What the exercise asks :: Only what runs from the line with "All Blog Posts (579, 133)" to the final line of the records below should be given again, word for word.

Saved entries

====

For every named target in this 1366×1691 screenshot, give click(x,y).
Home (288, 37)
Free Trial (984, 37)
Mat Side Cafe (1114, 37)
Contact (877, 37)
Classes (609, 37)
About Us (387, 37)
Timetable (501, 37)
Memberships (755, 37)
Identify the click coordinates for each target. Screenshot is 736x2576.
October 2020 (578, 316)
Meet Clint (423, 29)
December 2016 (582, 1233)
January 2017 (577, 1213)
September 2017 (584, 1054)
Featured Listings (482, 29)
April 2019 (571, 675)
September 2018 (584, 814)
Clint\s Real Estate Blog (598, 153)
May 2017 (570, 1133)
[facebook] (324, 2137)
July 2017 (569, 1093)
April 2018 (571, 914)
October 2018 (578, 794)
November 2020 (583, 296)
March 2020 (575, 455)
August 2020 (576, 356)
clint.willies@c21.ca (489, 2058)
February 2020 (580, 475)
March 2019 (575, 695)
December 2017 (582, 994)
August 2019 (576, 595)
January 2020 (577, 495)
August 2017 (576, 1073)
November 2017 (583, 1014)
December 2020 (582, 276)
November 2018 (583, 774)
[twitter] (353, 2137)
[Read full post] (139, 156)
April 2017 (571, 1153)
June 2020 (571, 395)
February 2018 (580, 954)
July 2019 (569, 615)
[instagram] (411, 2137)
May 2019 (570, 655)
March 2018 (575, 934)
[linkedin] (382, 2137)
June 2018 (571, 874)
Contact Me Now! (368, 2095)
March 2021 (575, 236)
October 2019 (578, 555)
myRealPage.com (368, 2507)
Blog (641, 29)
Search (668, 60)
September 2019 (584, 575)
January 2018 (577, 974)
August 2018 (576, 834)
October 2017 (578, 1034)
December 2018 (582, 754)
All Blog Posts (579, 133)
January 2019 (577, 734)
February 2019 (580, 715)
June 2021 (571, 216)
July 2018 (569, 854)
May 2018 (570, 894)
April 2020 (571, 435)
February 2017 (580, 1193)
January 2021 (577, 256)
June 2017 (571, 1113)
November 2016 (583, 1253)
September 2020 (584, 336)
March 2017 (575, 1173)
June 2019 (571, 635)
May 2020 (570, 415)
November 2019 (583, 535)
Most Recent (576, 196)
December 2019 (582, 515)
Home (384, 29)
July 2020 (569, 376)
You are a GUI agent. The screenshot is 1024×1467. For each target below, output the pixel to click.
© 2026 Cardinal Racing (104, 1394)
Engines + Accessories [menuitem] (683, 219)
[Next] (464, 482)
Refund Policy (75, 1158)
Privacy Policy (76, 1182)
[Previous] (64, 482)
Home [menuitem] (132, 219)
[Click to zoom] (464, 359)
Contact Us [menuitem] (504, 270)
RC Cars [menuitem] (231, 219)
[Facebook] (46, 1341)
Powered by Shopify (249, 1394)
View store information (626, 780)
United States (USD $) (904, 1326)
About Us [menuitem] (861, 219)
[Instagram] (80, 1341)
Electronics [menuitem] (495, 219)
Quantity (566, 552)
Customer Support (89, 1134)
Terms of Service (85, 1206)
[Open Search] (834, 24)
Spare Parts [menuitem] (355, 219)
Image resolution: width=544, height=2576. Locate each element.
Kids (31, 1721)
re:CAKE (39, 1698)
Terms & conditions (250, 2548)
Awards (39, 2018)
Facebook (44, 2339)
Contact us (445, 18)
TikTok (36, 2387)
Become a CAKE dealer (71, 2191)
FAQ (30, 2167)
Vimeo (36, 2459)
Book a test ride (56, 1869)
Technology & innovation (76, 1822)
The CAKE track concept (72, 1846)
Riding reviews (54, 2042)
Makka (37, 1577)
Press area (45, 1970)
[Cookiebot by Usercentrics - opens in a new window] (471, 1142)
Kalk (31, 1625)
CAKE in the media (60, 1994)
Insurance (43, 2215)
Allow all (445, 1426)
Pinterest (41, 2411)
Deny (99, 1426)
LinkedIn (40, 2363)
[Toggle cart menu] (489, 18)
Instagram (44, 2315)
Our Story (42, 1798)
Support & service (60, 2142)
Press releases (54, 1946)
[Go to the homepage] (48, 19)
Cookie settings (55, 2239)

====

Expected answer ::
All Blog Posts (579, 133)
January 2019 (577, 734)
February 2019 (580, 715)
June 2021 (571, 216)
July 2018 (569, 854)
May 2018 (570, 894)
April 2020 (571, 435)
February 2017 (580, 1193)
January 2021 (577, 256)
June 2017 (571, 1113)
November 2016 (583, 1253)
September 2020 (584, 336)
March 2017 (575, 1173)
June 2019 (571, 635)
May 2020 (570, 415)
November 2019 (583, 535)
Most Recent (576, 196)
December 2019 (582, 515)
Home (384, 29)
July 2020 (569, 376)
You are a GUI agent. The screenshot is 1024×1467. For each target below, output the pixel to click.
© 2026 Cardinal Racing (104, 1394)
Engines + Accessories [menuitem] (683, 219)
[Next] (464, 482)
Refund Policy (75, 1158)
Privacy Policy (76, 1182)
[Previous] (64, 482)
Home [menuitem] (132, 219)
[Click to zoom] (464, 359)
Contact Us [menuitem] (504, 270)
RC Cars [menuitem] (231, 219)
[Facebook] (46, 1341)
Powered by Shopify (249, 1394)
View store information (626, 780)
United States (USD $) (904, 1326)
About Us [menuitem] (861, 219)
[Instagram] (80, 1341)
Electronics [menuitem] (495, 219)
Quantity (566, 552)
Customer Support (89, 1134)
Terms of Service (85, 1206)
[Open Search] (834, 24)
Spare Parts [menuitem] (355, 219)
Image resolution: width=544, height=2576. Locate each element.
Kids (31, 1721)
re:CAKE (39, 1698)
Terms & conditions (250, 2548)
Awards (39, 2018)
Facebook (44, 2339)
Contact us (445, 18)
TikTok (36, 2387)
Become a CAKE dealer (71, 2191)
FAQ (30, 2167)
Vimeo (36, 2459)
Book a test ride (56, 1869)
Technology & innovation (76, 1822)
The CAKE track concept (72, 1846)
Riding reviews (54, 2042)
Makka (37, 1577)
Press area (45, 1970)
[Cookiebot by Usercentrics - opens in a new window] (471, 1142)
Kalk (31, 1625)
CAKE in the media (60, 1994)
Insurance (43, 2215)
Allow all (445, 1426)
Pinterest (41, 2411)
Deny (99, 1426)
LinkedIn (40, 2363)
[Toggle cart menu] (489, 18)
Instagram (44, 2315)
Our Story (42, 1798)
Support & service (60, 2142)
Press releases (54, 1946)
[Go to the homepage] (48, 19)
Cookie settings (55, 2239)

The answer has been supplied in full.